### What is expected
Each entry below is to be written out exactly, and the pictures are to be left out.

### Recorded data
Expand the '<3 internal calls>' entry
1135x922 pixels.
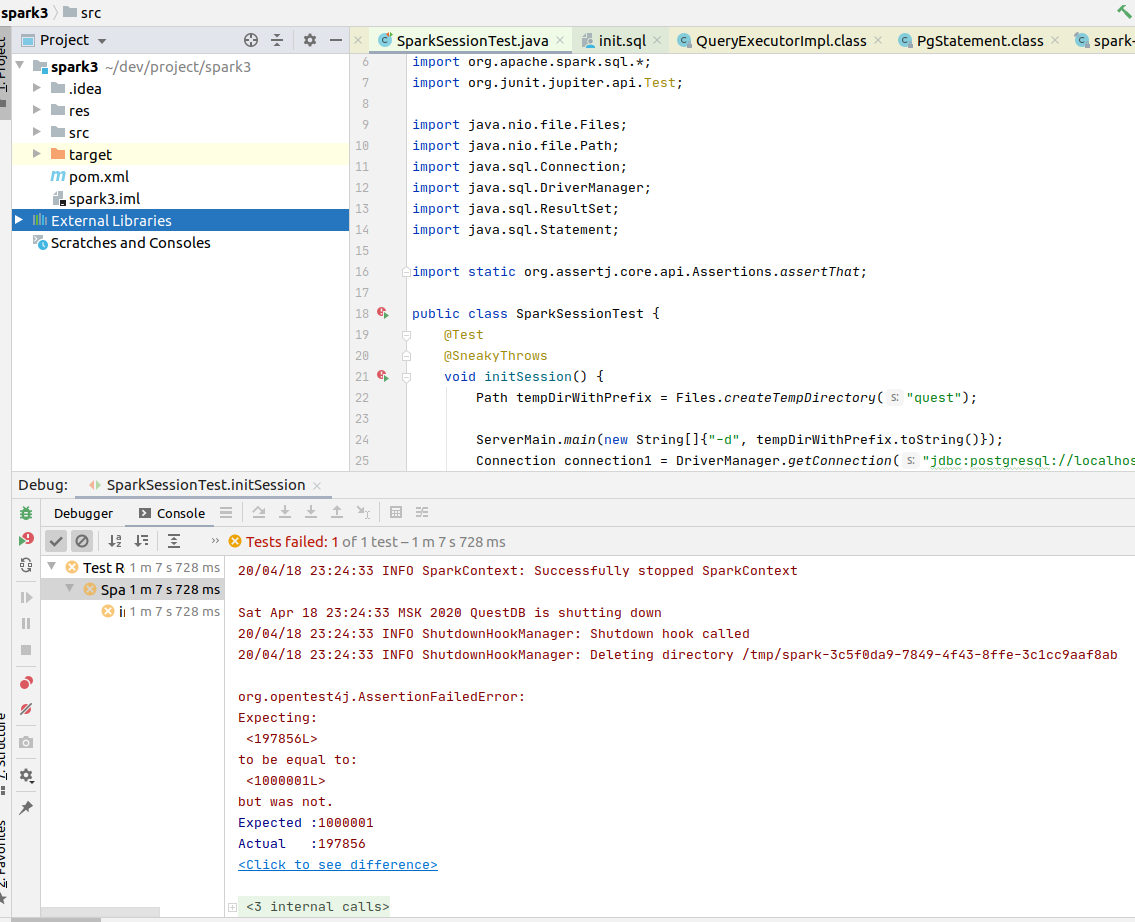click(232, 906)
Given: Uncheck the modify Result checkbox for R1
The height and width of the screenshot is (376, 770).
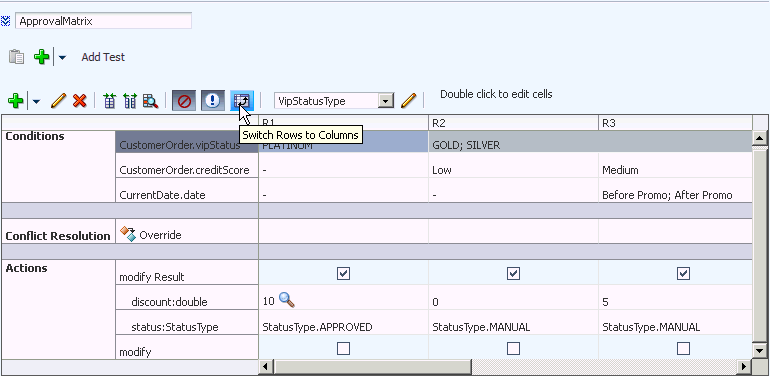Looking at the screenshot, I should coord(344,273).
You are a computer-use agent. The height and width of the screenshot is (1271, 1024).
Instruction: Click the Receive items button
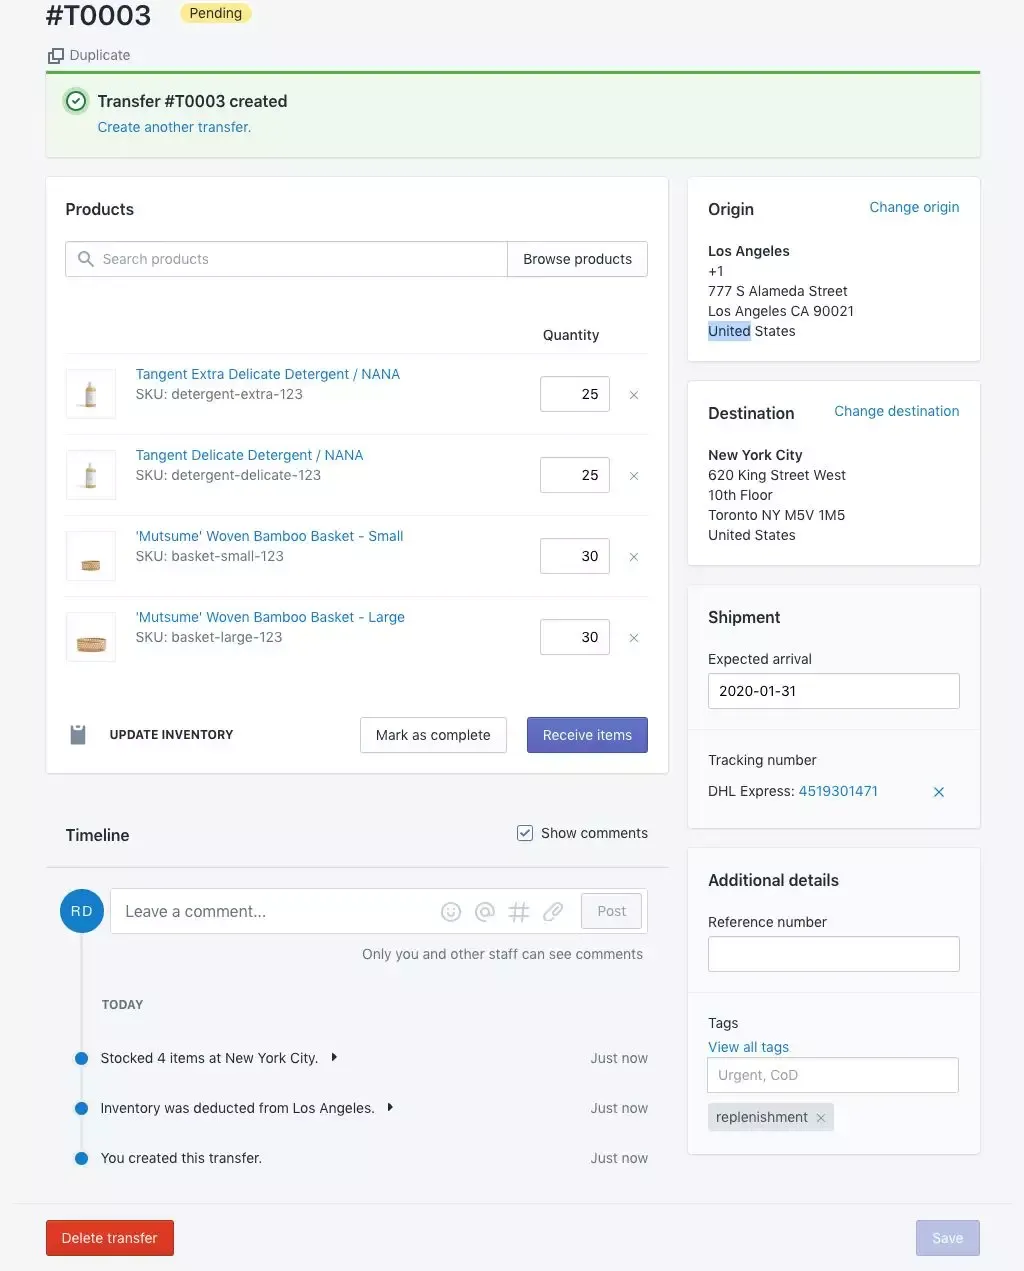coord(587,735)
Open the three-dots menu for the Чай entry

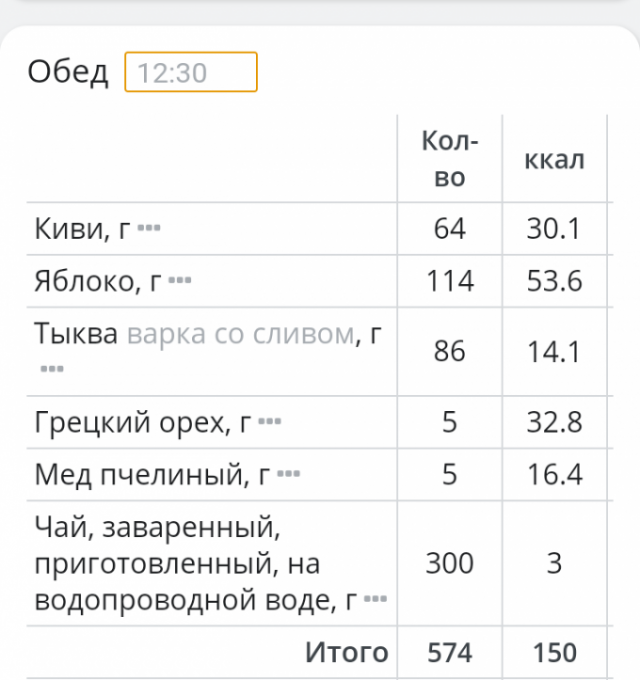coord(375,600)
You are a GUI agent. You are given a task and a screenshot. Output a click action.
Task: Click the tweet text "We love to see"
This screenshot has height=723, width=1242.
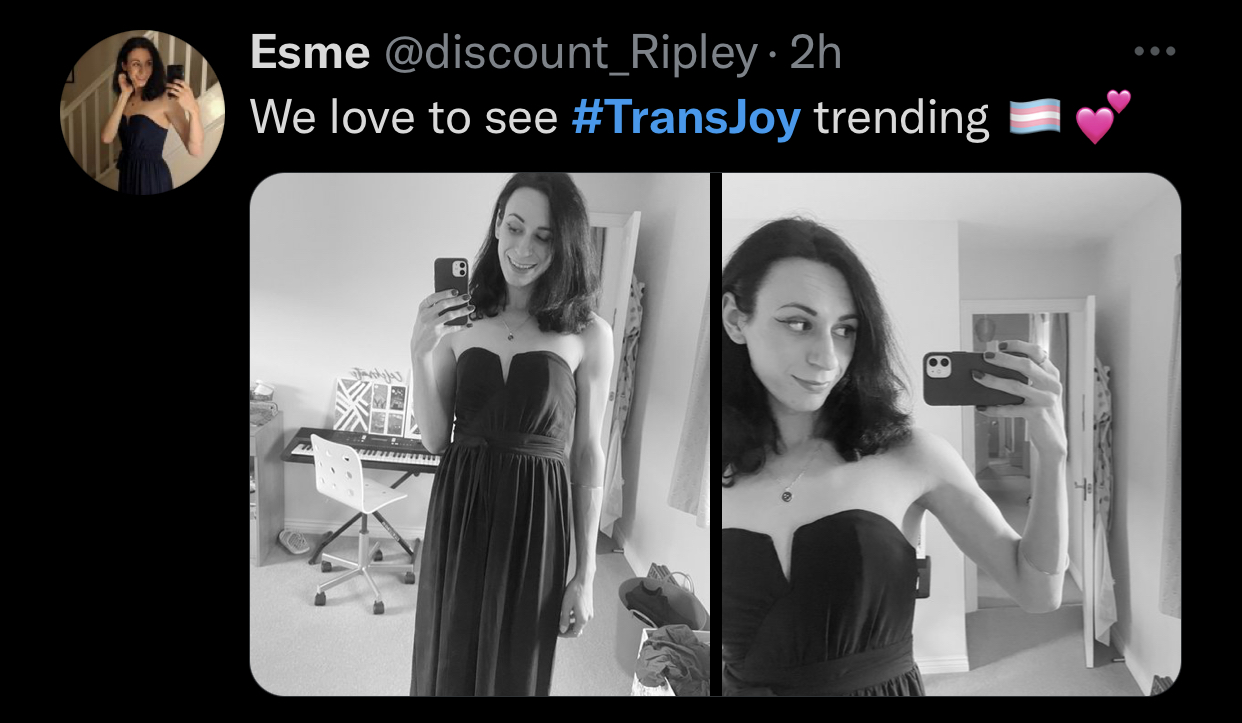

### Result
Expand the '<3 internal calls>' entry
1135x922 pixels.
click(232, 906)
Given: Uncheck the modify Result checkbox for R1
The height and width of the screenshot is (376, 770).
Looking at the screenshot, I should coord(344,273).
You are a computer-use agent. The height and width of the screenshot is (1271, 1024).
Instruction: Click the Receive items button
coord(587,735)
Open the three-dots menu for the Чай entry

coord(375,600)
You are a GUI agent. You are given a task and a screenshot. Output a click action.
Task: Click the tweet text "We love to see"
This screenshot has height=723, width=1242.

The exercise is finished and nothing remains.